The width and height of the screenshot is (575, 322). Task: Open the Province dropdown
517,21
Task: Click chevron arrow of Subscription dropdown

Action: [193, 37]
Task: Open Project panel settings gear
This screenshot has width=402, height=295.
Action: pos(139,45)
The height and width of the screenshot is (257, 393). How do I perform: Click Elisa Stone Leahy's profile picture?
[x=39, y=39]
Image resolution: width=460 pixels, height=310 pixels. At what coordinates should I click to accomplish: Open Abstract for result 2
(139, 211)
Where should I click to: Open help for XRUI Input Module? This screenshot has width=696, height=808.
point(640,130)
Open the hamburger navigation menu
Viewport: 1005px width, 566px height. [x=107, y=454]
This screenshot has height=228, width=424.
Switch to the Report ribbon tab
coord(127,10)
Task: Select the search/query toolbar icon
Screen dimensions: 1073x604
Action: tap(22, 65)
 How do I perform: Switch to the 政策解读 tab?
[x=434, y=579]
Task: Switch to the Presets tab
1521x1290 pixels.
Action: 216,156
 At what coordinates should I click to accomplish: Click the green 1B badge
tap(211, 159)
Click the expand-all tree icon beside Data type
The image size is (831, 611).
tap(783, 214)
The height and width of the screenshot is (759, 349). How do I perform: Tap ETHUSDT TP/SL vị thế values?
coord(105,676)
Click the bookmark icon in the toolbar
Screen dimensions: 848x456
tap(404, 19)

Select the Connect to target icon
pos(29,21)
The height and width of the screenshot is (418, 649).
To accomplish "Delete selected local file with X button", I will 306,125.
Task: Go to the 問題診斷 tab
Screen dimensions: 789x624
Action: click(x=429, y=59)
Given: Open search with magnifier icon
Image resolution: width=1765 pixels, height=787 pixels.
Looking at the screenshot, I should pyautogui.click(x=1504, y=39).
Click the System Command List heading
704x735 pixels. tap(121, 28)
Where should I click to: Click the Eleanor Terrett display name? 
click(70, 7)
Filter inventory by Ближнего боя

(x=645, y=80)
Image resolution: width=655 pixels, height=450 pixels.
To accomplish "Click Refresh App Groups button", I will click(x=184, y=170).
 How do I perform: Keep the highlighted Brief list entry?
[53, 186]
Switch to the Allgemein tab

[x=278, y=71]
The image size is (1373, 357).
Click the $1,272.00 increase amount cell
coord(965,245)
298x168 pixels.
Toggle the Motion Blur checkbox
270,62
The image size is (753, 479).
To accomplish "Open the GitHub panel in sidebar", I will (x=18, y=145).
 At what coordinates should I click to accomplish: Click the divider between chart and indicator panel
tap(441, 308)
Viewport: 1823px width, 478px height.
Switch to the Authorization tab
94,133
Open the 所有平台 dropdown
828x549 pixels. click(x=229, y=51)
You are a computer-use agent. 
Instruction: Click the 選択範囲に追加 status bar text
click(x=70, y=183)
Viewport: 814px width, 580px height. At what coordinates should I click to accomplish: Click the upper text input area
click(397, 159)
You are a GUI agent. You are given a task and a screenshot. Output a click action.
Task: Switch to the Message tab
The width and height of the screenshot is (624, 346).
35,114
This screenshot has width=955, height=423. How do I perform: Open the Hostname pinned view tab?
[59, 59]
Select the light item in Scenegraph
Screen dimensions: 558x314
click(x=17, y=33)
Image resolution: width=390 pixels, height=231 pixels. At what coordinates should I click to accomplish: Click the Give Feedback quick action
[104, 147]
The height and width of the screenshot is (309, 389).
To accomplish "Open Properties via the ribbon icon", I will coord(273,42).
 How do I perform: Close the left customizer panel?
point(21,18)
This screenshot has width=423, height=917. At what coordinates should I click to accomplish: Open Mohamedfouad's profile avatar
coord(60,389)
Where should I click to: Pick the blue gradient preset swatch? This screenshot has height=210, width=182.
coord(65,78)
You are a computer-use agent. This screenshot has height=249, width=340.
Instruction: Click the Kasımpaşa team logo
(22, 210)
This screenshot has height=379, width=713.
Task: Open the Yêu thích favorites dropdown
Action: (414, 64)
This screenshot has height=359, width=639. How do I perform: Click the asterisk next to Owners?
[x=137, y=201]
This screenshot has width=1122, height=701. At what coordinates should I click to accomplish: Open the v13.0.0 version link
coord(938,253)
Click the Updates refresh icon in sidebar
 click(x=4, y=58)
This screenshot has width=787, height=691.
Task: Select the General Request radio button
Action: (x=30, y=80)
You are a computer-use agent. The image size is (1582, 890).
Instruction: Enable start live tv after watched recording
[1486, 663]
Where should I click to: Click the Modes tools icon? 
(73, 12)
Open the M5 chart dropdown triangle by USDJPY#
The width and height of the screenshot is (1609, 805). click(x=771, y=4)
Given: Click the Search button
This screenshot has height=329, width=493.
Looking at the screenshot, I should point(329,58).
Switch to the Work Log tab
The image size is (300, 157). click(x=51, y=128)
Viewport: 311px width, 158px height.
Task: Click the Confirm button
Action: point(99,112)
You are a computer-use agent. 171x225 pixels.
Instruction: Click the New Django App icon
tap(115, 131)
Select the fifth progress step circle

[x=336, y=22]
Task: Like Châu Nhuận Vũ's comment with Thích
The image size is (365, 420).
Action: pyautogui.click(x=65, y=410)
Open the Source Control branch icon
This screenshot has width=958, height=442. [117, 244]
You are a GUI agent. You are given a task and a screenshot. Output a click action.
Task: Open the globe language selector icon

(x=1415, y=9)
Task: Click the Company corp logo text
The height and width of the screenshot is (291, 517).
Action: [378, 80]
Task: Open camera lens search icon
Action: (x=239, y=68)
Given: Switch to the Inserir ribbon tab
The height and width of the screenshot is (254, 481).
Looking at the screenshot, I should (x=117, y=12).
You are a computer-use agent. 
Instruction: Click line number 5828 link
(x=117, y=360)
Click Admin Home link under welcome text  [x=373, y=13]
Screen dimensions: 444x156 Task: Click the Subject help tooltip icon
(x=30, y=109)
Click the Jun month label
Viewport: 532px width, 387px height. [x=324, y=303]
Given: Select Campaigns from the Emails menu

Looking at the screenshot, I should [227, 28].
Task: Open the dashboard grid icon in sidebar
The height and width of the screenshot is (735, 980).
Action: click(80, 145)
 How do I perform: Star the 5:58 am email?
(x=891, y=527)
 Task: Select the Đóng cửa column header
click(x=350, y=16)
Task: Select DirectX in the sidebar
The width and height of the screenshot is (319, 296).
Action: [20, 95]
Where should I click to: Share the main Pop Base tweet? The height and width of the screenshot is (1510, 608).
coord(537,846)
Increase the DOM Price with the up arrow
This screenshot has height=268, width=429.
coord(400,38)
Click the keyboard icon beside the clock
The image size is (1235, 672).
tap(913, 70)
+++
§ **WHAT THE TASK ASKS**
Find the lines in the entries above where "will" occurs, and copy each of them.

§ **RESULT OF THE EXERCISE**
To accomplish "Delete selected local file with X button", I will 306,125.
To accomplish "Click Refresh App Groups button", I will click(x=184, y=170).
To accomplish "Open the GitHub panel in sidebar", I will (x=18, y=145).
To accomplish "Open Properties via the ribbon icon", I will coord(273,42).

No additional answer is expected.